— begin Provided text —

Crocodiles of the World – part III! Part I is here; part II is here.
The Saltwater crocodile Crocodylus porosus, also known as the Estuarine crocodile, Indopacific crocodile or Saltie, is one of the world’s most famous crocodile species, probably being second in line after the Nile croc C. niloticus. Part of the reason this species is so well known to the public is that it often features in films and on TV; it’s also famous because it can be large or very large, because it’s a capable macropredator of big mammals, including humans, and because it’s at home in marine habitats as well as terrestrial ones.
As is well known, there are stories of Salties exceeding 8 m, 9 m and even 10 m in total length (a specimen killed in Bangladesh in 1840 was said to be 10.05 m long). It shouldn’t be assumed that these sizes are impossible – maybe individuals did reach them in prehistoric or historic times – but the maximum lengths of authenticated individuals have been about 6.2 m (for the Fly River 1982 specimen and the Mary River animal from the 1980s). Such large animals are – in the modern world – exceptional, and a big adult male Saltie is more typically between 4 m and 5 m long.
Incidentally, the thing often said about crocodilians exhibiting indeterminate growth and growing continually throughout life is probably not true. Determinate growth has now been demonstrated for the American alligator Alligator mississippiensis (Woodward et al. 2011) and is likely present across Crocodylia. Determinate growth is also known for various turtles, snakes, lizards and tuatara.
Saltwater crocs often frequent estuaries, lagoons and mangroves, but animals in some populations spend some or all of their time at sea. Extralimital records from the Cocos Islands southwest of Sumatra, from Fiji, and even from 48 km north of North Cape in New Zealand (Steel 1989) demonstrate an ability to travel far out to sea. Given this ability to live in the ocean and travel so far, why hasn’t the species spread further? Maybe it has, since a skull from the Seychelles show that it has occasionally moved west across the Indian Ocean to within just 1500 km of the African coast (Gerlach & Canning 1993). How far east have they travelled? I'll leave that one to the cryptozoologists... Anyway, recent satellite tagging work has shown that Saltwater crocs exploit sea-surface currents when travelling at sea – a behaviour that became tagged as ‘surfing’ in the popular media – and that this exploitation of marine currents is an important bit of dispersal behaviour in this species (Campbell et al. 2010).
Saltwater crocodiles are one of the easiest crocodile species to identify, mostly because they (normally) entirely lack large scutes between the cervical shield and the back of the head. [Adjacent image by Holger Krisp, Ulm, Germany.] In addition, an obvious gap is also present between the cervical and dorsal shields, and small, triangular scutes are present between the posterior edges of the large, transversely arranged scutes in the dorsal shield (Ross & Mayer 1983). This combination isn’t present in any other species, and it’s a ‘reduced’ compliment compared to what’s present in most other crocodiles. Elsewhere in living crocs, a reduced osteoderm compliment is also present in the American crocodile C. acutus. It’s probably not coincidental that this is also a species with a strong preference for swimming at sea.

— end Provided text —

Written request >> In the text on Saltwater crocodiles, what is the maximum length of authenticated individuals?

— begin Dataset excerpt —

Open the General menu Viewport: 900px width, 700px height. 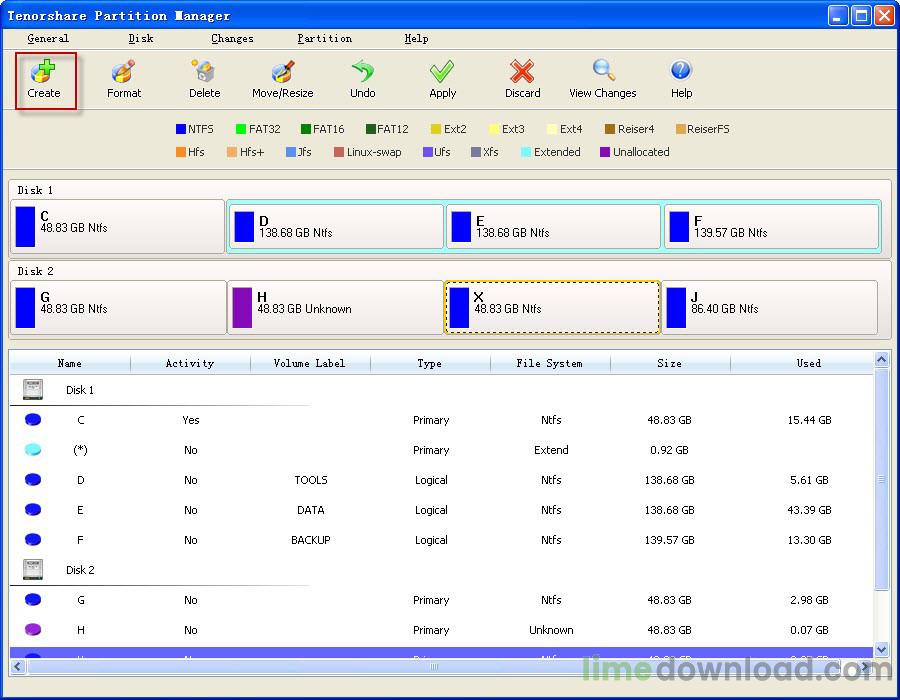48,39
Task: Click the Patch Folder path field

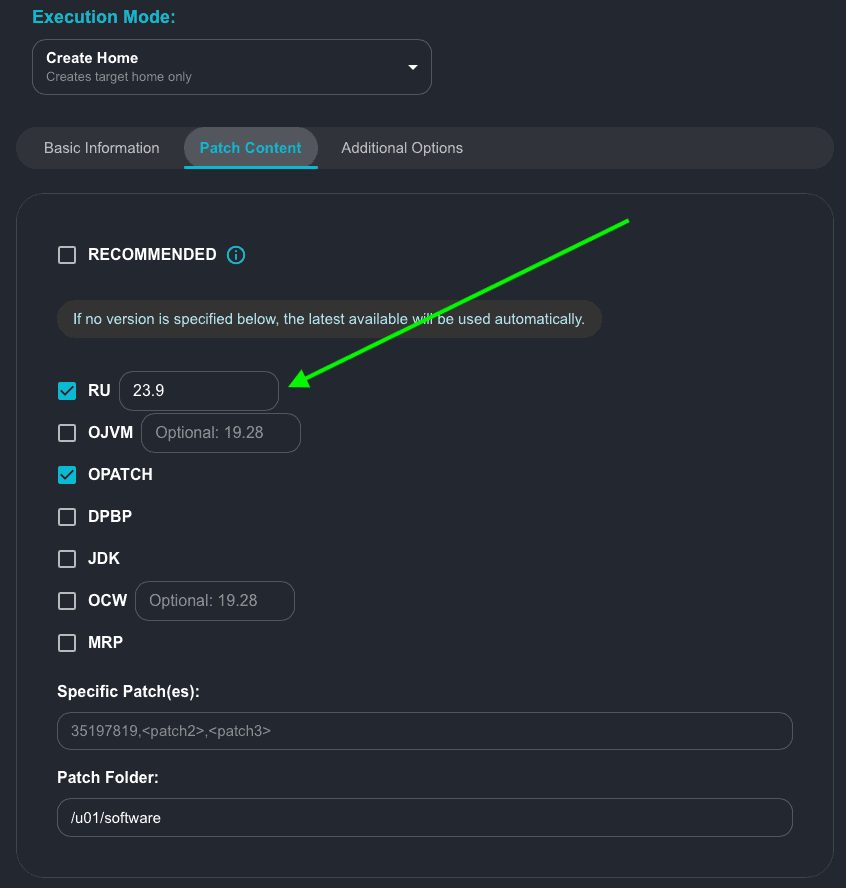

— end Dataset excerpt —

Exercise response >> About 6.2 m